Fungi are unique. They are neither plants nor animals and are some of the world’s oldest living organisms. The various fungal species are diverse, with many unique properties: some innocuous, some useful, and some harmful. Their distinctions place this diverse group of organisms in their own kingdom: Kingdom Fungi.

A surprising amount remains unknown about these organisms, and many people are unaware that there is a microscopic kingdom of fungi living silently among us. Unlike other microbes that can infect humans – such as viruses and bacteria – fungi are some of the least studied, and least understood, yet they kill around 1.5 million people each year, worldwide. That is a higher annual death toll than from malaria.

The MRC Centre for Medical Mycology (CMM) at the University of Exeter, who use innovative research to tackle the silent global health threat posed by these microbes, is running an exploratory artist’s residency with Devon-based artist Léonie Hampton, in partnership with Arts and Culture University of Exeter, and Libraries Unlimited (through Evolve – a programme of events and artworks within Devon’s libraries).

In this interdisciplinary exploration of the cutting-edge research being undertaken at the CMM, Léonie and the CMM’s scientists will be encouraged to look anew at ideas and practices around biomedical research, including ways in which the scientific process of discovery and invention can be understood and represented.

Léonie’s starting point will be the concept that for the community of microbes, including fungi, that live in and on you - ‘your microbiome’ - Your body is a planet.

Léonie will create original artwork based on this collaboration which will be shared with public audiences later in 2021, including as part of Libraries Unlimited’s events programme connected to the exhibition ‘Unfinished Business: The Fight for Women’s Rights’ which explores the work of contemporary activist groups of a range of causes, including increasing the number of women and girls involved in science. This exhibition will be touring to Exeter Central Library from the British Library until autumn 2021.

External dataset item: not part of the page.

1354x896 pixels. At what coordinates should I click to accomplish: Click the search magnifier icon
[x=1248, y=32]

Sarah Campbell, Associate Director for Arts and Culture, University of Exeter said “The MRC Centre for Medical Mycology is leading on incredible and literally life-changing research. We are thrilled to support the Hidden Kingdoms artist residency that will bring another perspective to this vital work through the lens of the arts. Devon-based photographer and artist Leonie Hampton will bring a wealth of experience to this residency and we can’t wait to see what comes out of this art-science interaction.”

Professor Elaine Bignell, Co-Director (Research) of the CMM, said “The arts and sciences make critical contributions to our world-views and knowledge. We are delighted to be hosting Léonie Hampton as an Artist in Residence to bring these different practices together. We are very much looking forward to working with her to explore how the arts can help us as scientists to reflect upon our understanding of fungal pathogens, and to find new ways to communicate the importance of medical mycology research.”

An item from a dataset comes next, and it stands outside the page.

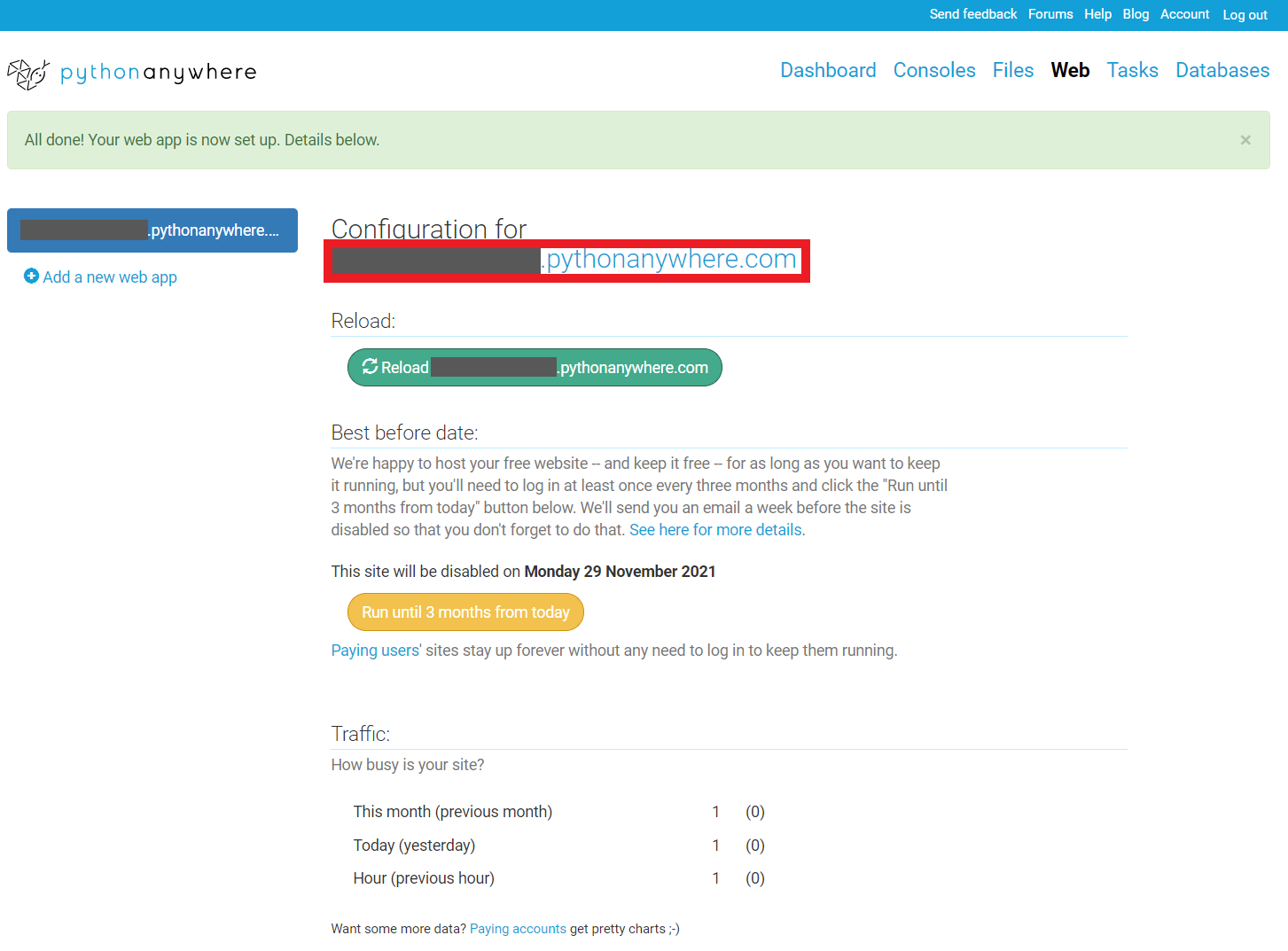The image size is (1288, 951).
Task: Click Run until 3 months from today
Action: [465, 612]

Daniel Clark, Creative Director at Libraries Unlimited said “We are so excited to work with the team at The MRC centre and Leonie to bring this exciting and illuminatory new work to communities across Exeter and the whole of Devon via our libraries and online resources. The work that they are exploring is essential and exciting and we look forward to working with them to connect audiences around the county with this artwork.”

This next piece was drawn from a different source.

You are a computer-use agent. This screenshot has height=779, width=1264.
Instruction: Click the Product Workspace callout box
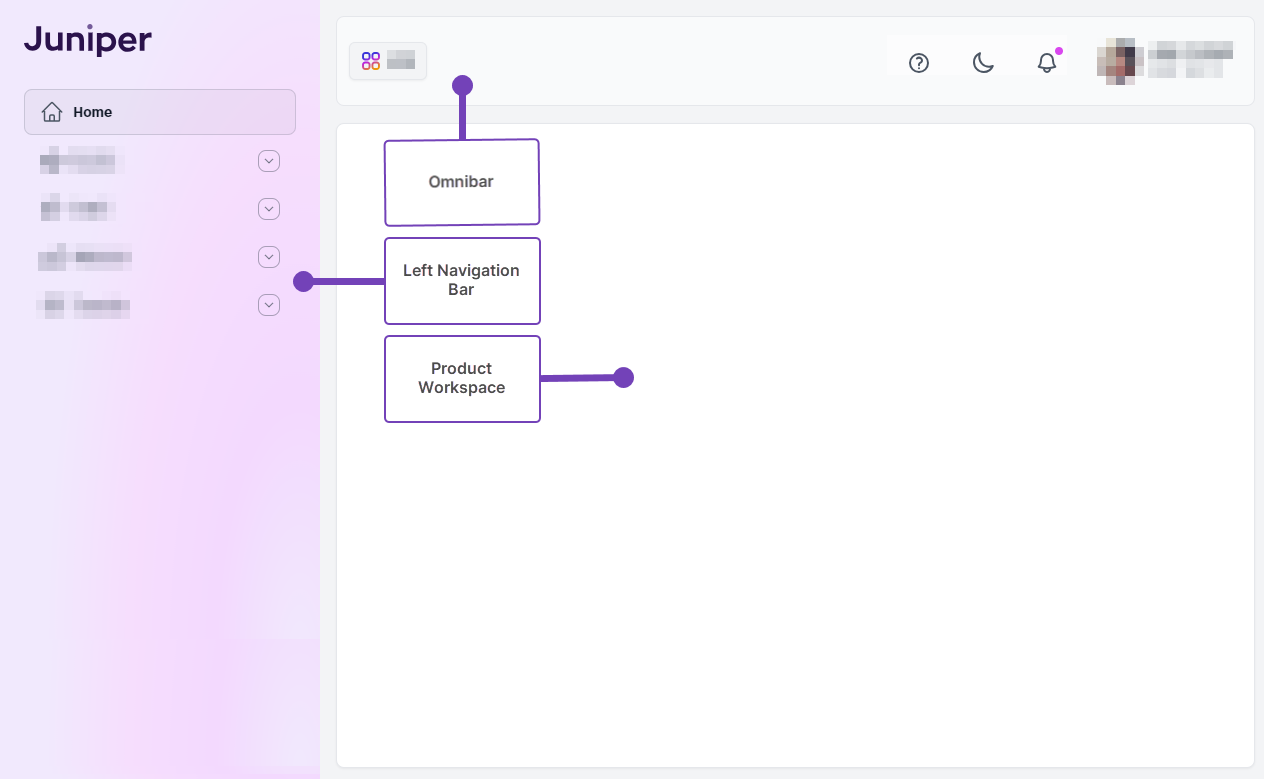point(462,378)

Léonie Hampton of Still/Moving Collectivesaid about her concept Your body is a planet: “Filled with wonder, I imagine I am standing at the entrance to a labyrinth made by the Kingdom of Fungi that stretches back to the beginning of our own evolution as a species. My challenge will be to find ways to situate the pathogenic pathways between fungi and humans, amongst some of the wider questions of our time concerning our relationships to fellow species we inhabit this planet alongside. Thank you to the scientists and people working at MRC CMM who have given me this opportunity to learn from their pioneering and illuminating research.”